【日々怪談】2021年3月8日の怖い話~ エスカレーター
【今日は何の日?】3月8日:エスカレーターの日
エスカレーター
工藤さんの話。
都心の地下鉄の乗り換えで、長大なエスカレーターに乗っていた。
下りが一列で、上りが二列。エスカレーターのステップは階段よりも高い。片方の膝が悪い工藤さんは、エスカレーターに乗るときは歩かない。
上りのステップに立ち、ゆっくりと地下深くのホームから運び上げてくれるのを待つ。
ビルのフロア五階分ほどの長さはあるだろうか。
二十段ほど先に、スーツを着たサラリーマンが立っている。左手に革のアタッシュケースを握っている。
そのサラリーマンもステップに立ったままだ。まだ若いのに歩かないなんて珍しいな、と工藤さんは思った。
だが、もう少しでエスカレーターが上り終わるというときに、そのサラリーマンがいきなり前のめりに転倒した。
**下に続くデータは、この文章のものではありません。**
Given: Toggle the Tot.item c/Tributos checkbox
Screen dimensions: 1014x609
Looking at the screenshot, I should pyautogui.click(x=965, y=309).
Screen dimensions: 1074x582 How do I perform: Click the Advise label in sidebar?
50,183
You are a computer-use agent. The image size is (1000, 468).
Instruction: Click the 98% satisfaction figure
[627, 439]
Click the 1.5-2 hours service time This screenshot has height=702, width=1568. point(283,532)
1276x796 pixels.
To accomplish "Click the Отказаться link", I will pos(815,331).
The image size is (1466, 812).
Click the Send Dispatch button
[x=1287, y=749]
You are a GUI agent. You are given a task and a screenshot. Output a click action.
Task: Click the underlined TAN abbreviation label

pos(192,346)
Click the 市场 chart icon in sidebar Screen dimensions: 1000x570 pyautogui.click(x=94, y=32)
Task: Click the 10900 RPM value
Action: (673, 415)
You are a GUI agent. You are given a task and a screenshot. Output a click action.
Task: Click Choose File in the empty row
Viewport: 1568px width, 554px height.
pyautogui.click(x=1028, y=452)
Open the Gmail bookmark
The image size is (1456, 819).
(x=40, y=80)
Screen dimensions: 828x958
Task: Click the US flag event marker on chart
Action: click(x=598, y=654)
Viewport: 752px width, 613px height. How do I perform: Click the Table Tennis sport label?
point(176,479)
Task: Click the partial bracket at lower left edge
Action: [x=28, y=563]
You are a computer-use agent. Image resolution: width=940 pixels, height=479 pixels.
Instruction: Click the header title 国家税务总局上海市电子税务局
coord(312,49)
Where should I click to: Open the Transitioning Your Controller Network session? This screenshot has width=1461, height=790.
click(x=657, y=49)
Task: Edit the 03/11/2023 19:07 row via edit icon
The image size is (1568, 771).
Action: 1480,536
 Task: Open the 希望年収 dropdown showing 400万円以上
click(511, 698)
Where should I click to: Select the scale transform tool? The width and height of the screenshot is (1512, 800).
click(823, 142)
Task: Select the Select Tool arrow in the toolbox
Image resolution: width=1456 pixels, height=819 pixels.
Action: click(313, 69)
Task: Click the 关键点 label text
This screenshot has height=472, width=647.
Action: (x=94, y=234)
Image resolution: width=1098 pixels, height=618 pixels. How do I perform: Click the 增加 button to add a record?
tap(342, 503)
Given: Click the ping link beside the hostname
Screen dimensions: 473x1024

下から見上げると、脛がステップからはみ出ていた。男のものらしき黒い革靴の爪先が見える。
「大丈夫ですか!」
工藤さんは下から声を掛けた。だがサラリーマンは動かない。
後ろを振り返ってみても、いつもなら何人も並んでいるエスカレーターに人影がない。
周囲には誰もいないのだ。
工藤さんは慌てた。ごくりと唾を飲み込む。
――自分がやらねば。
覚悟を決めた。
工藤さんは膝の痛みを押してエスカレーターを駆け上った。
追いついた。男はピクリとも動かない。
「大丈夫ですか!」
立ったまま男に声を掛ける。酷く膝が痛んだ。
「大丈夫ですか!」
やはり男は返事をしない。痛む膝を押してしゃがむと、男に手を添えた。
もう降り口だ。
エスカレーターのステップがフラットになっていく。
だがそれに合わせるように工藤さんの手の下にある男の身体は平べったくなり、エスカレーターの櫛状の吸い込み口に、ステップと一緒に吸い込まれていった。
ただ、残されたスーツケースが、カタン、カタンと音を立てていた。
スーツケースをそのままにしておく訳にもいかないので、工藤さんはそれを拾い上げて駅の事務室に預けた。
誰かがスーツケースを受け取りに来た、という連絡はまだない。